About this exercise. In the listing below, find the line containing "The height and width of the screenshot is (304, 451)." and the line containing "Pick the Block creation tool". Repeat exactly those two lines and every line between them.

Listed records.
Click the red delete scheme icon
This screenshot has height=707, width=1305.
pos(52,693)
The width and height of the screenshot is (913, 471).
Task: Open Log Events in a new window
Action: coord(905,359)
...
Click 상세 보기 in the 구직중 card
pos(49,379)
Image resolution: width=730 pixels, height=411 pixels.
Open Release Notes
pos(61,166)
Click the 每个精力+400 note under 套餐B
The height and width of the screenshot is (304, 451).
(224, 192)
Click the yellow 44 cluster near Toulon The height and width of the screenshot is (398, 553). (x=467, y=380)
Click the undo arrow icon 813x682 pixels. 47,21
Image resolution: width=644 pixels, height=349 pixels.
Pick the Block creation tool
* * *
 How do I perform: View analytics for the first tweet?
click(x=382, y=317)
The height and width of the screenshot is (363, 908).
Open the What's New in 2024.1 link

Result for this task.
The height and width of the screenshot is (304, 451).
(224, 192)
Click the yellow 44 cluster near Toulon The height and width of the screenshot is (398, 553). (x=467, y=380)
Click the undo arrow icon 813x682 pixels. 47,21
Image resolution: width=644 pixels, height=349 pixels.
Pick the Block creation tool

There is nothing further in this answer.